DataCite Usage Reports API Guide
The DataCite Usage Reports API allows repositories to store data usage metrics. The API requires authentication for most writing endpoints, but all reading endpoints are accessible without credentials. The API is documented in the Usage Reports API Reference.
Authentication
All requests to the Usage Reports API require authentication for writing. For this reason, only traffic via a secure connection (HTTPS) is supported. The DataCite Usage Reports uses JWT authentication.
To start interacting with our DataCite Usage Reports API, you must be a DataCite Member. DataCite will provide you a JSON Web Token (JWT). Please contact [email protected] to obtain a JWT.

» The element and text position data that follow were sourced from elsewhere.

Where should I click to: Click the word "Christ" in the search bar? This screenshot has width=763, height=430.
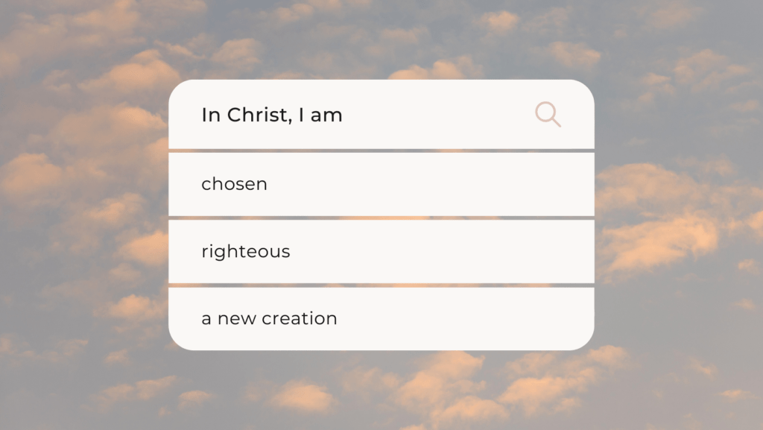click(x=257, y=116)
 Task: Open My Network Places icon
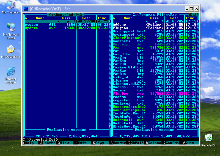coord(11,28)
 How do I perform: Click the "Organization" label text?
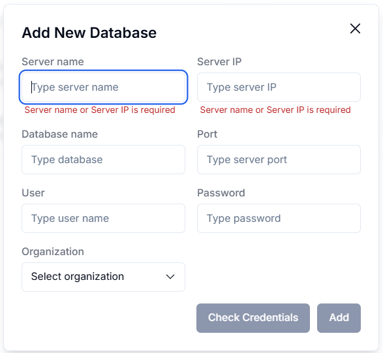(53, 252)
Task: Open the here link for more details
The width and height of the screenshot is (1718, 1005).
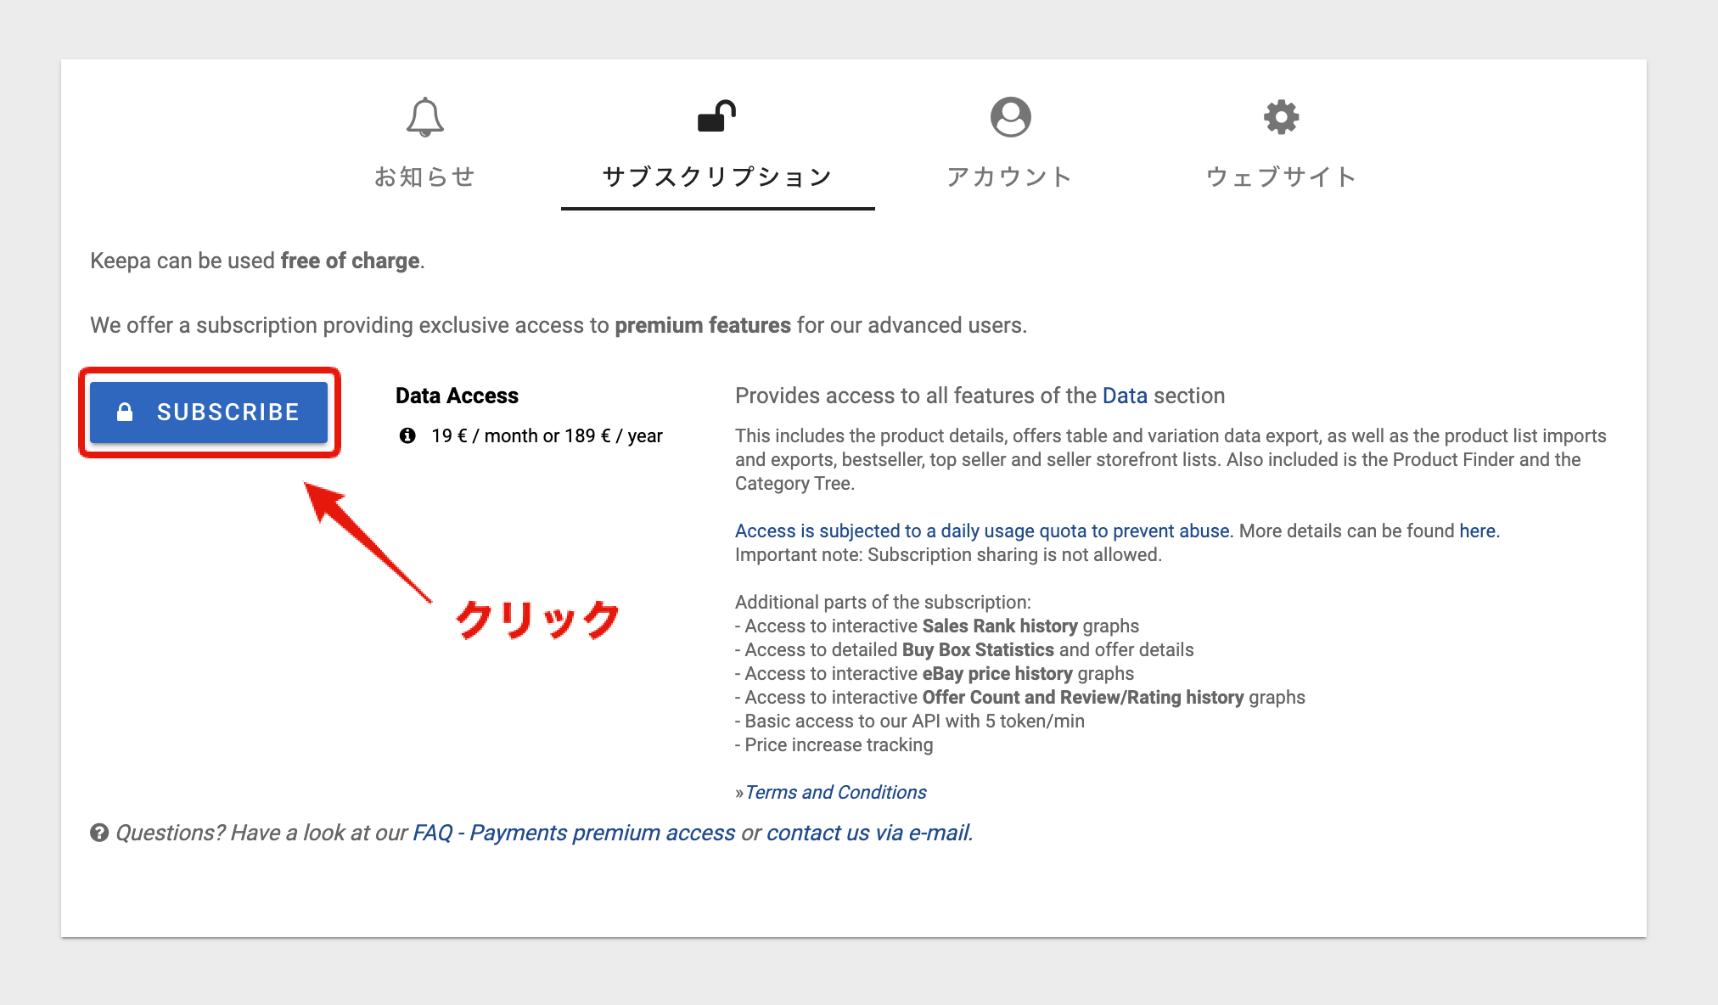Action: (1479, 531)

JSON Web Tokens will expire one year after the date that they are created
We suggest you request and implement a new token before the previous token expires to maintain continuous access to the Usage Reports API.
Usage
The DataCite Usage Reports API can be used directly by making HTTP requests with packages such as cURL.
JWT needs to be put in quotes
If you are using the command line, remember to put your JWT in quotes.
Fetch Usage Reports
Start by testing our setup. In this guide, the examples we will use would employ the Usage Reports API Production endpoint (i.e., https://api.datacite.org ) We will use the curl command-line tool.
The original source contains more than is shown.